# THE TASK:
List all lines in the material below that contain "will".

# RECORD EXTRACTS:
= = =

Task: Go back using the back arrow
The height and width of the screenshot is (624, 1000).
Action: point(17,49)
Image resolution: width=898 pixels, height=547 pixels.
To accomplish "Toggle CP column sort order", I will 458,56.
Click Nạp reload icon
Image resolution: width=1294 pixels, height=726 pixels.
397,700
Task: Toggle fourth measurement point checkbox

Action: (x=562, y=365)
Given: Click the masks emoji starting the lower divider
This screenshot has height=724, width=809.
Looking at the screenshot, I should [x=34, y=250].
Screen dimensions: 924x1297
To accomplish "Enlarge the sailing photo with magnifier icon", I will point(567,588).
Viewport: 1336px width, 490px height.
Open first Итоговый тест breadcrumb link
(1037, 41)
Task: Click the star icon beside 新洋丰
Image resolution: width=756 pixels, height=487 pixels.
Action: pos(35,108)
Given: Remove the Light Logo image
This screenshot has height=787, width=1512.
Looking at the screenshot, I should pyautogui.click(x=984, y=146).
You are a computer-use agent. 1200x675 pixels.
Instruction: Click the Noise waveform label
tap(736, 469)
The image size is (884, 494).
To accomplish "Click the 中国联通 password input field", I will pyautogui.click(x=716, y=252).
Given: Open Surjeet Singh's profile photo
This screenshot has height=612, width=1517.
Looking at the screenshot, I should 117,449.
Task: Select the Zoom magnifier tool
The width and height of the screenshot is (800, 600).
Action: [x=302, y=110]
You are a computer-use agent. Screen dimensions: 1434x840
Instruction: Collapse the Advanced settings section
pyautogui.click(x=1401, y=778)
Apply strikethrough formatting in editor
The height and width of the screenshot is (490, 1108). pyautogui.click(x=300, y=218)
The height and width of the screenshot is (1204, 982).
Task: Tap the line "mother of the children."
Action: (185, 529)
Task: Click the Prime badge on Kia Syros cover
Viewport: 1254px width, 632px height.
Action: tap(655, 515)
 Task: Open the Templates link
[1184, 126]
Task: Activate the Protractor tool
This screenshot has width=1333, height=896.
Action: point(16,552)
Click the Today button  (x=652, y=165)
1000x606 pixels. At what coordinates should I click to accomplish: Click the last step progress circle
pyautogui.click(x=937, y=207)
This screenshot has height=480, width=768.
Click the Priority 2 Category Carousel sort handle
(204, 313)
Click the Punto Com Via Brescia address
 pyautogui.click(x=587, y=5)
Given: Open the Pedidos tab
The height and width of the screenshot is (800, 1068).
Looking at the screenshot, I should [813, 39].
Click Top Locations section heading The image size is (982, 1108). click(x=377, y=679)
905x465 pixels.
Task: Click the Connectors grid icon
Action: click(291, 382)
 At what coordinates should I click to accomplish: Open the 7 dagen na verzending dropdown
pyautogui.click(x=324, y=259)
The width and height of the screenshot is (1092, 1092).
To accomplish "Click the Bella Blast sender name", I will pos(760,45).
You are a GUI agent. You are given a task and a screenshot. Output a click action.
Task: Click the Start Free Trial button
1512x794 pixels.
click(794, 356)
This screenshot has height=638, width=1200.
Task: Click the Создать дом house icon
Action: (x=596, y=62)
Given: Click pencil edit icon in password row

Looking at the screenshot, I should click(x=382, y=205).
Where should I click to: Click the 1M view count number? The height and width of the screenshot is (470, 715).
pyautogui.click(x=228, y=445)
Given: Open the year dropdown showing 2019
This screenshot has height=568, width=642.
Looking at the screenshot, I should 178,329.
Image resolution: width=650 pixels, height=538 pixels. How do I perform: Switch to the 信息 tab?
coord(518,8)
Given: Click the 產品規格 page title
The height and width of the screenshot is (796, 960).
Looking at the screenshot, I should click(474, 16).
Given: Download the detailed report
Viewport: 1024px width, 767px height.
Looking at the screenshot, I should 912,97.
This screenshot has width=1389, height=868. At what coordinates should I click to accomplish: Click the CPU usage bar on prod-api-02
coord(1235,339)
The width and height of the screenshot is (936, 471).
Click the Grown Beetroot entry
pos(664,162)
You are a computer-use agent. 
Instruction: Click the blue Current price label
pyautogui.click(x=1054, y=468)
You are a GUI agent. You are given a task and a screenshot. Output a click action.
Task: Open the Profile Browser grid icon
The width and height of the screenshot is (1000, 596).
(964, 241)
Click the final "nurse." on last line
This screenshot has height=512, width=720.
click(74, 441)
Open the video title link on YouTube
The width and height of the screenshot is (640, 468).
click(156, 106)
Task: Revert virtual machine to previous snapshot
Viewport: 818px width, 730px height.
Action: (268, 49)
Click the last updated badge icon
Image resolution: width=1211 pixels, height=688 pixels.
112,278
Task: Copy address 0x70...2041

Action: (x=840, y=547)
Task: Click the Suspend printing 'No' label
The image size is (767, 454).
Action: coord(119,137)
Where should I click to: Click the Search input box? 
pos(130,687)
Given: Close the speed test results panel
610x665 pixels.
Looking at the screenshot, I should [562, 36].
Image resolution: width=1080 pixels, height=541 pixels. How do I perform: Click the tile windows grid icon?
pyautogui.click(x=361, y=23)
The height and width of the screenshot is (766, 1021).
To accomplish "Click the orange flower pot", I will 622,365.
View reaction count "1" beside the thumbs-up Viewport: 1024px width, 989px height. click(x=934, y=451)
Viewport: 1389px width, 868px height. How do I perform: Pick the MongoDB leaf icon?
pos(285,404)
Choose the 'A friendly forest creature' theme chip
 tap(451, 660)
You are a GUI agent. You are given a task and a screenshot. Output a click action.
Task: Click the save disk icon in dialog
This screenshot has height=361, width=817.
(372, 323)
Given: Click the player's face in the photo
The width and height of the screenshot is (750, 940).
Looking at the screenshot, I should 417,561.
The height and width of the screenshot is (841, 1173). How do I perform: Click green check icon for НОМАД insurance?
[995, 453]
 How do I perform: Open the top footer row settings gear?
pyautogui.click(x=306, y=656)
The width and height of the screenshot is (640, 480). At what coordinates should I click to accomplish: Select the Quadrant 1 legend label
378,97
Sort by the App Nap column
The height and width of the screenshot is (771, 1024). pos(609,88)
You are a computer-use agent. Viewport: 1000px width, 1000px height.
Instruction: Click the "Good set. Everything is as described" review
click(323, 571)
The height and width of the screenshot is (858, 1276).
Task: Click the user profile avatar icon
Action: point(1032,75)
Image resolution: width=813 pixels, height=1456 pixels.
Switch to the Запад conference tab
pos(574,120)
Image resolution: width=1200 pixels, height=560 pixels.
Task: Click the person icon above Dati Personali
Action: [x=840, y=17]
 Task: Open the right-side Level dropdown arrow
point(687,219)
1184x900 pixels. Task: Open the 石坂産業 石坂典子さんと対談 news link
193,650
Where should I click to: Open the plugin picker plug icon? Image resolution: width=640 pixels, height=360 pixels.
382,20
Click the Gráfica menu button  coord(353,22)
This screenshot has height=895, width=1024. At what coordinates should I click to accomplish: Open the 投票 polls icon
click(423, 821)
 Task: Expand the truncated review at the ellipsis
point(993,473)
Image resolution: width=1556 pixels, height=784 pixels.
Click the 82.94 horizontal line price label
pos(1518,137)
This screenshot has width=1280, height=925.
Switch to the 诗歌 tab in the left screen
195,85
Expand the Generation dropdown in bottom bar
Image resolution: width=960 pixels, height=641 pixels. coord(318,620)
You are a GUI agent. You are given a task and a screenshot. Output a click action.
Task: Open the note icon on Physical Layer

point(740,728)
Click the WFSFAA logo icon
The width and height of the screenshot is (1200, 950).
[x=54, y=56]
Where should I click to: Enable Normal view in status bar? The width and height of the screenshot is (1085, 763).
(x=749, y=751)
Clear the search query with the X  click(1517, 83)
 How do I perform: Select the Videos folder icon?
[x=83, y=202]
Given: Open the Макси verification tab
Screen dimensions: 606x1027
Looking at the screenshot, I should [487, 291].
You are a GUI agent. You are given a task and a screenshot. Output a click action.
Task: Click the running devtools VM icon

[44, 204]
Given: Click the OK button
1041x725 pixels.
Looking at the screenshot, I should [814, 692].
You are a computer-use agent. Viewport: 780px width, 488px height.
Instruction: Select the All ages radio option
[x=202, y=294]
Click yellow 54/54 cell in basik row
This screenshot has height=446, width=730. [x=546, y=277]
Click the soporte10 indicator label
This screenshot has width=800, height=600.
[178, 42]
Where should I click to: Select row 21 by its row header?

= = =

# EXERCISE ANSWER:
To accomplish "Toggle CP column sort order", I will 458,56.
To accomplish "Enlarge the sailing photo with magnifier icon", I will point(567,588).
To accomplish "Click the 中国联通 password input field", I will pyautogui.click(x=716, y=252).
To accomplish "Click the Bella Blast sender name", I will pos(760,45).
To accomplish "Click the orange flower pot", I will 622,365.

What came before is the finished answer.